Harry R. Angel, a private investigator from Brooklyn, is no ordinary man. When attorney Herman Winesap calls him with a job offer, Angel has no idea he's about to embark on the most terrifying case of his career. The client, Louis Cyphre, wants him to find a crooner from the 1940s named Johnny Favorite.


”A debt is owed.”


Favorite was severely injured in the war and checked into a mental institution, but the trail goes cold there. As Angel starts digging, people who knew Favorite begin turning up dead. He doesn't know what Cyphre's game is, but he senses he's in deep trouble.


Angel tracks down Epiphany Proudfoot, the daughter of one of Johnny's old flames. She's a voodoo priestess who runs an "herb" shop. Her assessment of Angel's situation is rather cryptic: ”Sounds to me like some boko’s put a powerful wanga on you.” Angel, who initially doesn't believe in voodoo, starts to have doubts as strange things keep happening.


”Sex is how we speak to the gods.”


Adding to the complexity, Angel finds himself attracted to Epiphany and her carefree attitude towards sex. With bodies piling up and the plot twisting and turning, Angel must keep investigating to find Favorite before it's too late.
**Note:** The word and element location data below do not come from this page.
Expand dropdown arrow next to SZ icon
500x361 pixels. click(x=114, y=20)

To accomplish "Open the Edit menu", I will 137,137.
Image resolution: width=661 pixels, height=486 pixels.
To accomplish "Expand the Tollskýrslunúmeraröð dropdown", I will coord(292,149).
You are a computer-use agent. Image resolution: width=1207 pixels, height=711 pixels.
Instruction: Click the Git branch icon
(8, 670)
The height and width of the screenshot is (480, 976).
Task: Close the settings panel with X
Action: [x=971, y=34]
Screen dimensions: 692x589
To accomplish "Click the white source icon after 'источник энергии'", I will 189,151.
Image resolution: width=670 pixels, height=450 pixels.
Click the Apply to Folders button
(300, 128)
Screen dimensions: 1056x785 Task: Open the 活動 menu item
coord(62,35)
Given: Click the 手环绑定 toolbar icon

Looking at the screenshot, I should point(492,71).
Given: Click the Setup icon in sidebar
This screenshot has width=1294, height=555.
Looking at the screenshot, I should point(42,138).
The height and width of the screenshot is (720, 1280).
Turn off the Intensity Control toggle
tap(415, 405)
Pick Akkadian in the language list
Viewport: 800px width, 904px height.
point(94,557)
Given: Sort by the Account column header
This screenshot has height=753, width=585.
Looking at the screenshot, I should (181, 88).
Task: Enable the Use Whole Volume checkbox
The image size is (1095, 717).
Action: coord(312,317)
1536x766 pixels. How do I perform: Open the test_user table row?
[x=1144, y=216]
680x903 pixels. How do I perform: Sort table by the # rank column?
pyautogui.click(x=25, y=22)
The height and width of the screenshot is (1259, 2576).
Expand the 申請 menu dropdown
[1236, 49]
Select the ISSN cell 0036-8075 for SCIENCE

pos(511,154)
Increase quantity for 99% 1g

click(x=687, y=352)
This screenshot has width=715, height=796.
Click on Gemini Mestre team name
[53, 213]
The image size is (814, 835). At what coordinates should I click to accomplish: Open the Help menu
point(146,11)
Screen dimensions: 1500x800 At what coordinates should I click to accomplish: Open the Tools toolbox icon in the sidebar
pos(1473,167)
The 1987 movie Angel Heart, based on this book, follows the story closely. Mickey Rourke, before his boxing days, gives a great performance as Angel, and Robert De Niro is suitably creepy as Cyphre. Lisa Bonet, fresh off the Cosby show, plays Epiphany. The movie's famous sex scene between Rourke and Bonet is still quite controversial.


The book, endorsed by many知名作家, has lean and mean prose with great hardboiled one-liners that harken back to Raymond Chandler. It's a must-read for fans of hardboiled noir. Whether you choose to read the book or watch the movie, you're in for a dark and thrilling ride.